‘Mujer al borde del tiempo’, de Marge Piercy

‘MUJER AL BORDE DEL TIEMPO’

Marge Piercy

Traducción: Helen Torres.

Consonni, 2020.

(512 páginas).

 

No es casualidad que los setenta fueran una década de utopías feministas. Lo dice la propia Marge Piercy, portentosa arregladora de mundos —admite que lleva intentando corregir el relato del presente desde que, de niña, se dio cuenta de que la sociedad era condenadamente injusta—; responsable de, quizá, la más híbrida y cruel de todas ellas, y tal vez por eso también la más liberadora. Publicada originalmente en 1976, el mismo año en que vio la luz Houston, Houston, ¿me recibe?, de Alice Sheldon, por entonces aún James Tiptree Jr. —que ganaría el Hugo al año siguiente y el Nebula ese mismo año —, y dos años después de que lo hiciera la fundacional Los desposeídos, de Ursula K. Le GuinMujer al borde del tiempo imaginaba un mundo en el que un brutal presente de abuso convivía con un utópico y anarquista futuro (muy futuro: 2137) en el que toda injusticia (social, ecológica e incluso mental) había sido reparada.

La utopía, dice Piercy, nace del hambre de algo mejor, y por eso no es casualidad que en la década de los setenta, una época de lucha, de reconquista de espacios en plena ola feminista, en la que el cambio no sólo parecía posible, sino que era probable, proliferaran. Al mundo que estaba acabándose debía buscársele un sustituto. Había que trazar un mapa para el futuro nuevo territorio, ¿y por qué no podía soñarse con el mejor de los mapas, con la mejor de las sociedades? No es tampoco casualidad que en todas ellas la jerarquía, cualquier estructura de poder, fuese completamente obviada en favor de un anarquismo humanista en armonía sincrónica con la naturaleza, una organización postribal en la que toda idea de progreso debía ser compatible con la Vida, en mayúsculas, de hasta el último habitante del planeta. Contraponiéndolo a un presente, decíamos, brutal —Connie Ramos, la protagonista, está internada en un psiquiátrico, acusada de un maltrato que no perpetró, sino que recibió—, Piercy llega quizá más lejos que nadie.

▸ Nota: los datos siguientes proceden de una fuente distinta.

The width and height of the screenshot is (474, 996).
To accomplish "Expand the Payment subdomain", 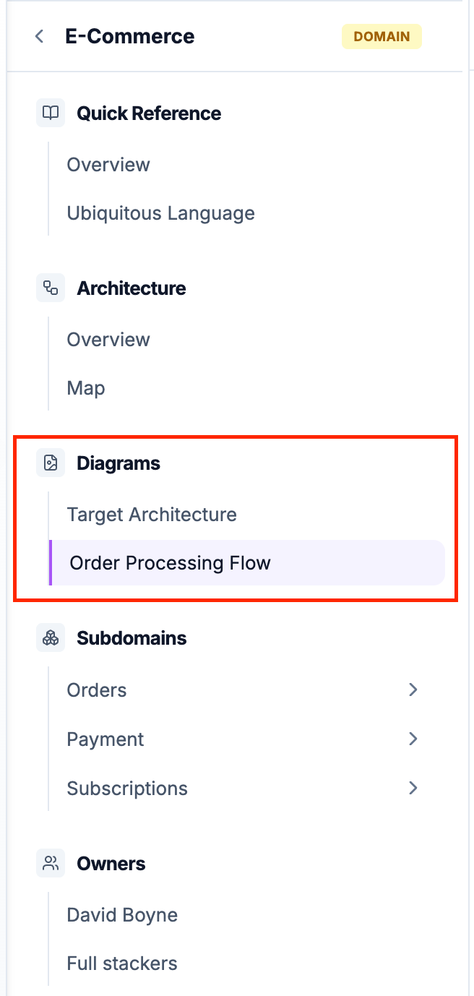I will [413, 739].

A diferencia del pesimista y parabólico clásico de Le Guin, Una mujer al borde del tiempo, escrita desde la trinchera y en plena batalla, apuesta por activar, ante la contemplación del futuro ideal de Luciente, la andrógina visitante de otro tiempo que pasea a Connie por la idílica y militante Mattapoisett, el deseo de alcanzarlo cuanto antes. Pone en marcha Luciente la conciencia apagada (por su precaria situación existencial, extrapolable a la de cualquier oprimido aún no despierto) de Connie, y lo hace en tan múltiples direcciones que a la vez que inventaría y elimina los prejuicios —en especial, de género— de la época, desborda de autoestima (y posibilidades) el dañadísimo ego de los que, como Connie, penden, en esa sociedad cruel del presente, de un hilo, convirtiéndolos en medios de un fin, esa transición hacia la utopía anarquista, imparable.

Hay deseo y esperanza en cada línea, certera e incómoda, de Piercy, y es un deseo poderoso, que ha viajado intacto desde los setenta hasta nuestro presente, aún fosilizado en ese pasado que describe entonces como su propio presente, por lo que, al margen de las inevitables meteduras de pata de toda obra que juega con las posibilidades del futuro a medida que pasa el tiempo —se habla, por ejemplo, de cómo el ser humano pudo controlar la meteorología en los noventa, con nefastos resultados, algo que no ha ocurrido, pero de cuyos nefastos resultados no debe dudarse en el caso de haberlo hecho—, Mujer al borde del tiempo tiene hoy la misma fuerza que hace 40 años. Confrontarla al presente nos permite ver en qué hemos avanzado y lo mucho que aún queda por hacer. Lo creamos o no, Connie somos aún todos.